# YOUR OBJECTIVE
Copy out each line of the data below in which the string "Menge" appears.

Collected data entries

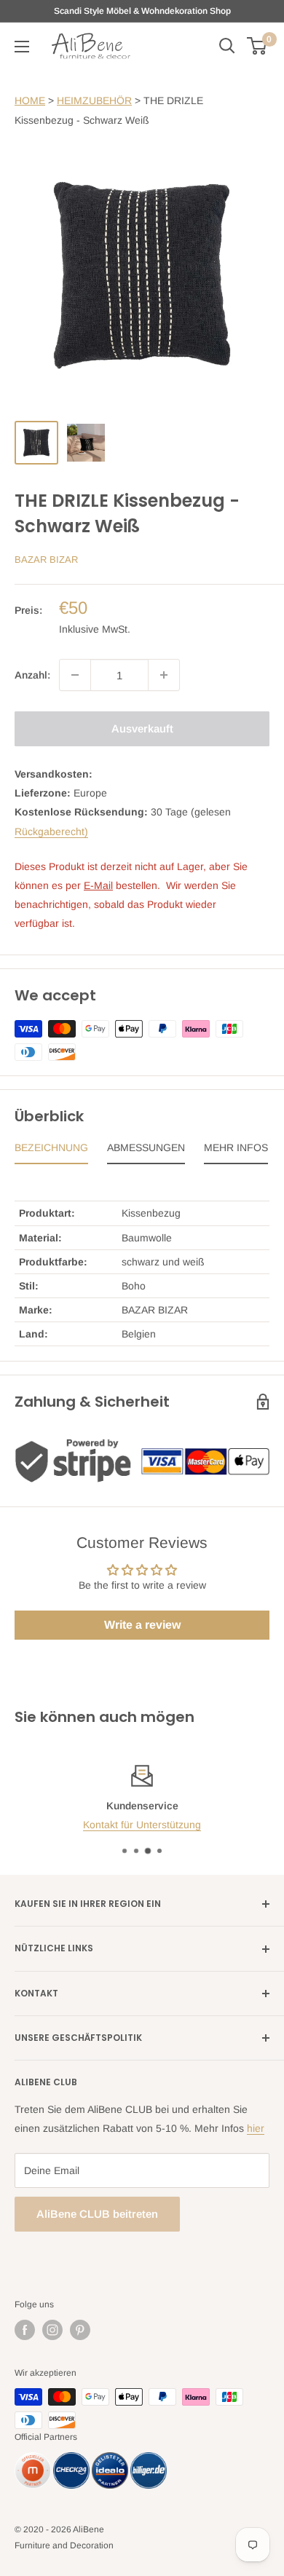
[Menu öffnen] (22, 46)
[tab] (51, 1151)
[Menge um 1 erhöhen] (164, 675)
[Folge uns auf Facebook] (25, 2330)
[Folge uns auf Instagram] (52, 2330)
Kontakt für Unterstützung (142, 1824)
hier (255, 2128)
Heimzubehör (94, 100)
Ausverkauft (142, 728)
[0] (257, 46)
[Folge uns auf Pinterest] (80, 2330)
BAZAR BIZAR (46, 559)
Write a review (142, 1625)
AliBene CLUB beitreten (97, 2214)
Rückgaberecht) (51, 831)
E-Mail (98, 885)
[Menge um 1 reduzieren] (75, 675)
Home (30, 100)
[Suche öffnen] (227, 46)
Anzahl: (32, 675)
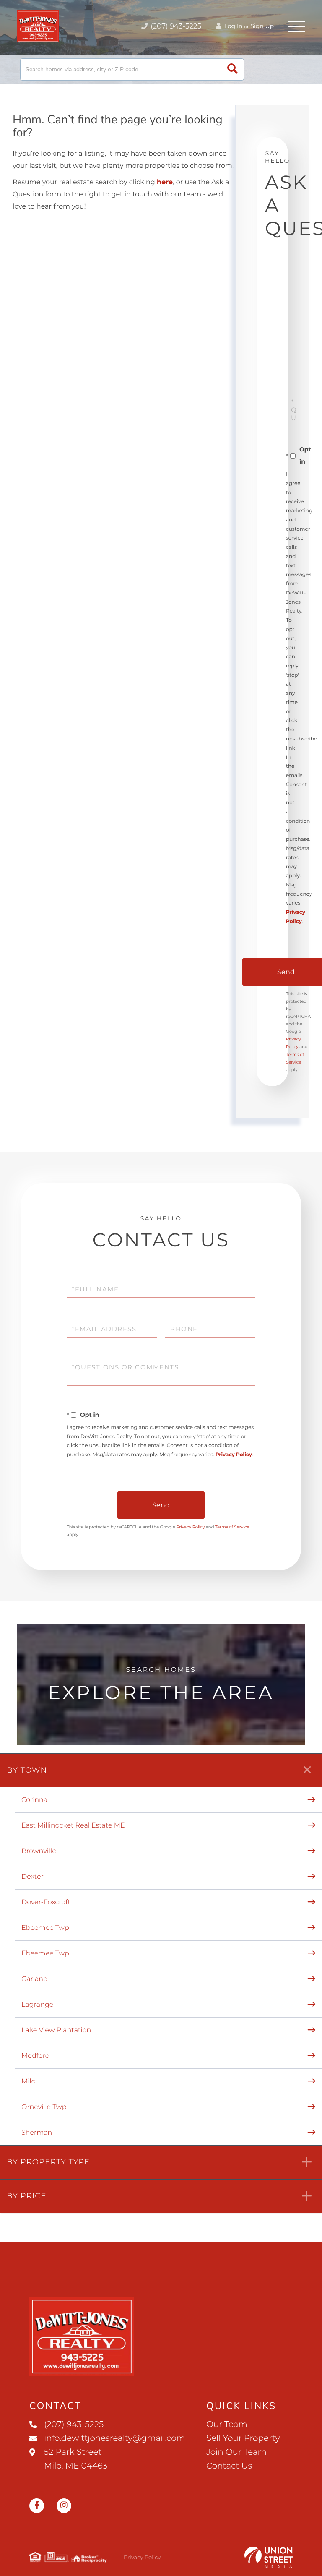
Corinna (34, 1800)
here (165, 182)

# TASK OUTPUT
[Menge um 1 erhöhen] (164, 675)
[Menge um 1 reduzieren] (75, 675)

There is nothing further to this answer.